Open MPI logo

Open MPI User's Mailing List Archives

  |   Home   |   Support   |   FAQ   |   all Open MPI User's mailing list

Subject: Re: [OMPI users] IMB-MPI broadcast test stalls for large core counts: debug ideas?
From: Richard Treumann (treumann_at_[hidden])
Date: 2010-08-23 19:39:52


It is hard to imagine how a total data load of 41,943,040 bytes could be a
problem. That is really not much data. By the time the BCAST is done, each
task (except root) will have received a single half meg message form one
sender. That is not much.

IMB does shift the root so some tasks may be in iteration 9 while some are
still in iteration 8 or 7 but a 1/2 meg message should use rendezvous
protocol so no message will be injected into the network until the
destination task is ready to receive it.

Any task can be in only one MPI_Bcast at a time so the total active data
cannot ever exceed the 41,943,040 bytes, no matter how fast the MPI_Bcast
loop tries to iterate.

(There are MPI_Bcast algorithms that chunk the data into smaller messages
but even with those algorithms, the total concurrent load will not exceed
41,943,040 bytes.)

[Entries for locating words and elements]
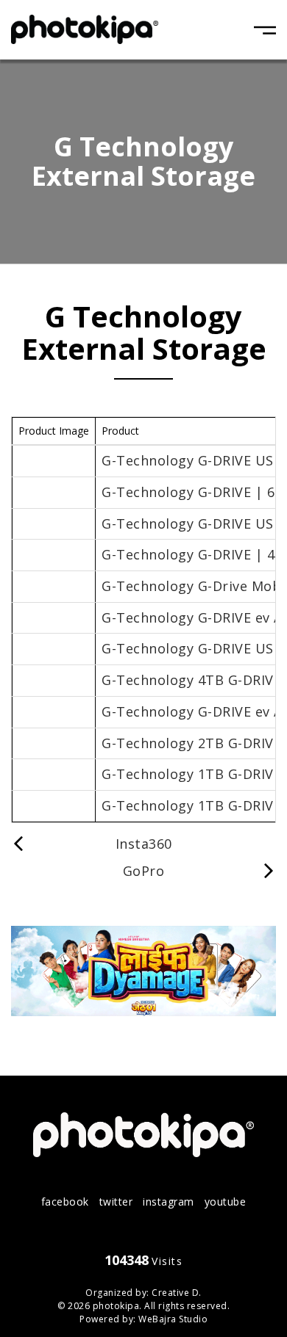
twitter (116, 1202)
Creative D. (177, 1292)
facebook (65, 1202)
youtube (226, 1202)
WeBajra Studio (173, 1319)
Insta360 (144, 843)
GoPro (144, 871)
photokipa (116, 1306)
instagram (168, 1202)
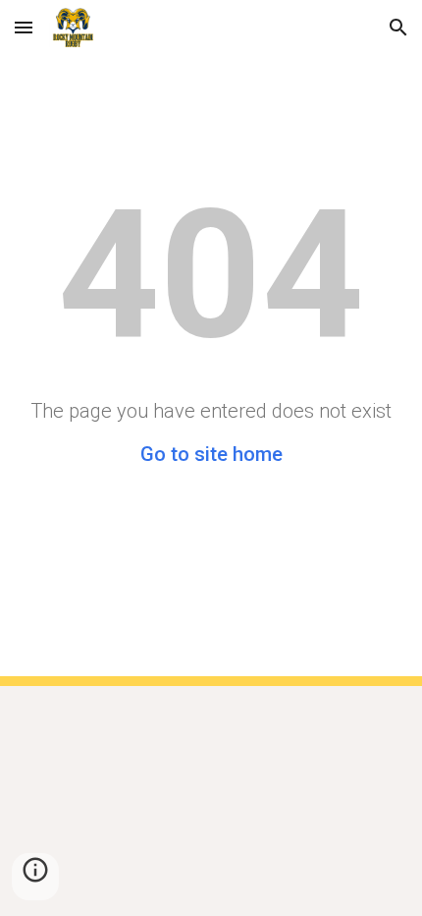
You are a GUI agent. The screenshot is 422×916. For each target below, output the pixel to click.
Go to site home (211, 454)
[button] (23, 27)
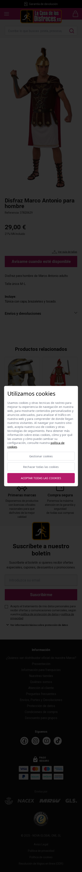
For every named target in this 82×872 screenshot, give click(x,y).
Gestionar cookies (41, 456)
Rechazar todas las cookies (41, 467)
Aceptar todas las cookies (41, 478)
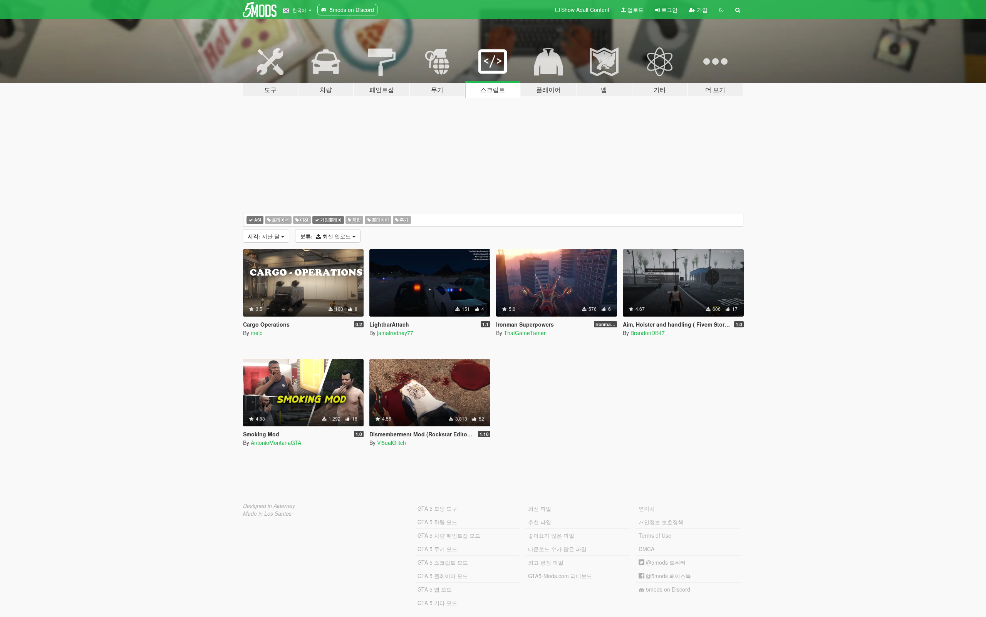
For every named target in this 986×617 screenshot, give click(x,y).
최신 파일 (539, 508)
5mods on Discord (667, 589)
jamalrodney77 (395, 333)
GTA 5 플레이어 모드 (443, 576)
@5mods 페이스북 (667, 576)
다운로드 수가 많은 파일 (557, 549)
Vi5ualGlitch (391, 442)
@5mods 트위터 (665, 562)
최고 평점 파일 (545, 562)
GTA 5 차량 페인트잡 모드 (449, 535)
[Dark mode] (721, 9)
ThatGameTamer (525, 333)
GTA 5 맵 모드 (435, 589)
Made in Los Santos (267, 513)
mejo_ (258, 333)
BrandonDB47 (648, 333)
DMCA (646, 549)
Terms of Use (655, 535)
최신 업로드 (326, 236)
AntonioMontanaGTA (276, 442)
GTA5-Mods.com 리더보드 (560, 576)
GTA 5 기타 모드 (437, 603)
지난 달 (264, 236)
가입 (701, 9)
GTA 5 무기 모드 (437, 549)
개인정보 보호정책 (661, 522)
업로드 (635, 9)
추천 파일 (539, 522)
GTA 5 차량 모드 (437, 522)
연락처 (647, 508)
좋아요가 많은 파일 (551, 535)
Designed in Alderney (269, 506)
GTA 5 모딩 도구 (437, 508)
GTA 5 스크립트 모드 (443, 562)
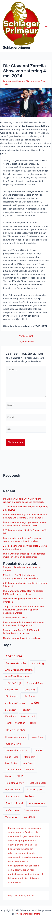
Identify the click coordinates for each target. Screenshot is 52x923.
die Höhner (29, 696)
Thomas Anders (31, 810)
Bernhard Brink (35, 683)
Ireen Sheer (37, 737)
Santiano (29, 796)
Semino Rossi (14, 803)
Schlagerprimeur (16, 47)
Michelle (30, 769)
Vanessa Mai (11, 817)
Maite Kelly (30, 757)
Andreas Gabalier (16, 663)
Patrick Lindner (13, 789)
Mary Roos (27, 763)
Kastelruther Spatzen (16, 750)
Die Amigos (11, 696)
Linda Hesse (11, 757)
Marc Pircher (11, 763)
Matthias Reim (13, 769)
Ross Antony (12, 796)
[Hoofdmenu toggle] (46, 26)
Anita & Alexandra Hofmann (19, 670)
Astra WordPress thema (28, 914)
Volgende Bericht (26, 342)
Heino (33, 723)
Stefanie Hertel (37, 803)
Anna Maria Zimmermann (17, 676)
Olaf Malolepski (38, 783)
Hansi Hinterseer (15, 722)
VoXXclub (29, 816)
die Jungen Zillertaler (15, 703)
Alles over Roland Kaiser (15, 617)
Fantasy (26, 709)
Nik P (20, 776)
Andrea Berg (14, 656)
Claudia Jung (29, 689)
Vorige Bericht (26, 336)
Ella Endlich (10, 710)
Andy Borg (38, 663)
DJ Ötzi (34, 702)
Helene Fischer (15, 730)
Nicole (8, 776)
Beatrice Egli (13, 683)
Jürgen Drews (13, 743)
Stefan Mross (12, 810)
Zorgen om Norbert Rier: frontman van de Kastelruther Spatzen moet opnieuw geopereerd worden (23, 609)
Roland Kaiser (35, 789)
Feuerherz (10, 716)
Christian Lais (11, 689)
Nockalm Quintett (14, 783)
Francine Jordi (28, 716)
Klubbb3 (38, 750)
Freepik (30, 895)
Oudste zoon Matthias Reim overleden (22, 638)
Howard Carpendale (15, 737)
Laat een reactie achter (14, 81)
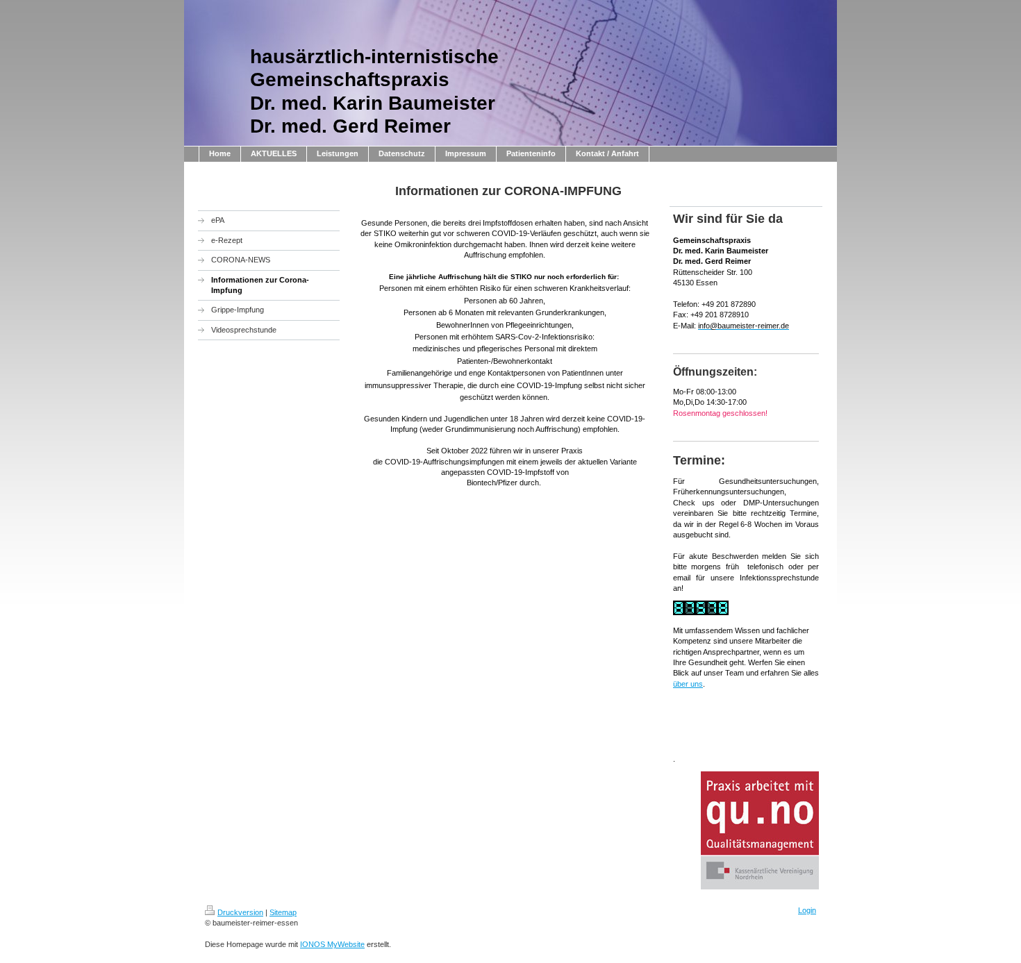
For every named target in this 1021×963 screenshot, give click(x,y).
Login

__Task list__
**A.** Name each field label in the header of the mailing-list post about the stalling broadcast test.
**B.** Write the next part of the mailing-list post about the stalling broadcast test, picking up after its final paragraph.

__Answers in order__
**A.** Subject, From, Date

**B.**
Dick Treumann - MPI Team
IBM Systems & Technology Group
Dept X2ZA / MS P963 -- 2455 South Road -- Poughkeepsie, NY 12601
Tele (845) 433-7846 Fax (845) 433-8363

users-bounces_at_[hidden] wrote on 08/23/2010 05:09:56 PM:

> [image removed]
>
> Re: [OMPI users] IMB-MPI broadcast test stalls for large core
> counts: debug ideas?
>
> Rahul Nabar
>
> to:
>
> Open MPI Users
>
> 08/23/2010 05:11 PM
>
> Sent by:
>
> users-bounces_at_[hidden]
>
> Please respond to Open MPI Users
>
>

> On Sun, Aug 22, 2010 at 9:57 PM, Randolph Pullen
<randolph_pullen_at_[hidden]
> > wrote:
>
> Its a long shot but could it be related to the total data volume ?
> ie 524288 * 80 = 41943040 bytes active in the cluster
>
> Can you exceed this 41943040 data volume with a smaller message
> repeated more often or a larger one less often?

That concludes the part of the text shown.